Ontem, na 2a. Turma do STF, ao votar pela ilicitude da busca e apreensão realizada no apartamento da senadora Gleisi Hofmann,presidente do PT,o ministro Ricardo Lewandoski justificou seu voto:

“É um absurdo juiz de primeira instância determinar que se faça busca e apreensão de apartamento funcional de senador. É inadmissível num estado democrático de direito. Nós não vamos tolerar esse tipo de expediente. O mandado era para fazer uma limpa geral (no apartamento)”, afirmou Lewandowski. A decisão tomada pela 2a. turma,contrariou parecer do relator,ministro Edson Fachin.

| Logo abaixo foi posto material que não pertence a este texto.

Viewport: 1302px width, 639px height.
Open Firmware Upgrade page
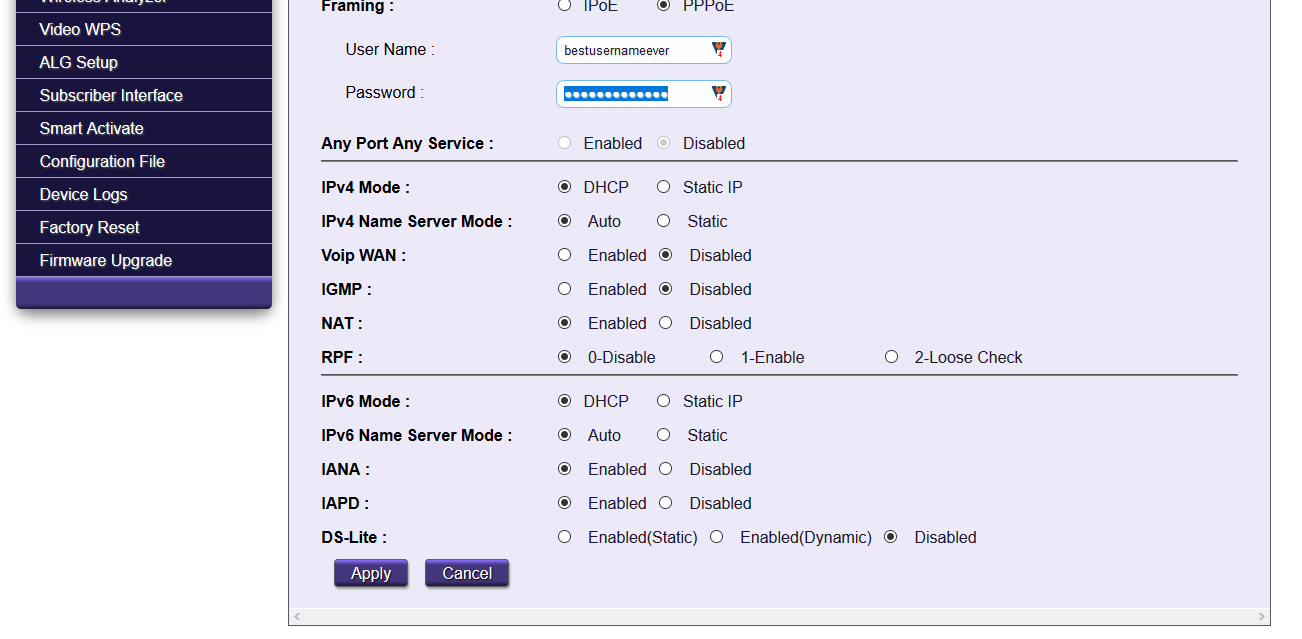106,260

TOFFOLI, EX-ADVOGADO DO PT

De forma equivocada e certamente injusta, o público leigo chega a vincular algumas decisões do ministro Dias Toffoli ao fato de ter sido aos 27 anos assessor jurídica do Partido dos Trabalhadores (PT) na Câmara dos Deputados e, após, assessor do ministro José Dirceu na Casa Civil. Toffoli também foi advogado do PT nas eleições presidenciais de 1998, 2002 e 2006 , sendo após, nomeado pelo então presidente Lula, para estar à frente da Advocacia-Geral da União. Aos 41 anos, foi nomeado por Lula ministro do STF. Esforçado, Dias Toffoli, antes de ser ministro da Suprema Corte, tentou duas vezes, mas foi reprovado em concursos públicos para juiz de primeiro grau em São Paulo.

FUX É JUIZ DE CARREIRA

Dos onze ministros que integram o Supremo Tribunal Federal,apenas um deles é juiz de carreira: Luiz Fux. Ele foi aprovado no concurso publico para o cargo de Juiz substituto no Rio de Janeiro em 1983 onde exerceu a magistratura na Entrância Especial da 9ª Vara Cível do Estado e no Tribunal de Alçada do Estado do Rio de Janeiro – e juiz eleitoral do Tribunal de Justiça do Rio de Janeiro de 1983 a 1997 e desembargador do mesmo tribunal de 1997 a 2001.

EDITORIAL DO “ESTADÃO”

Em editorial,o jornal O Estado de S. Paulo avalia a possibilidade do STF julgar pedido para suspender a execução da pena imposta ao ex-presidente Lula: ‘É preciso garantir que as instituições estejam protegidas para suportar mais esse assalto do lulismo à ordem democrática – como se já não bastassem a corrupção e o aparelhamento do Estado a serviço de um projeto liberticida de poder. As decisões judiciais que abortaram a mais recente estocada da tigrada são um alentador sinal de vitalidade do País contra os inimigos da democracia.”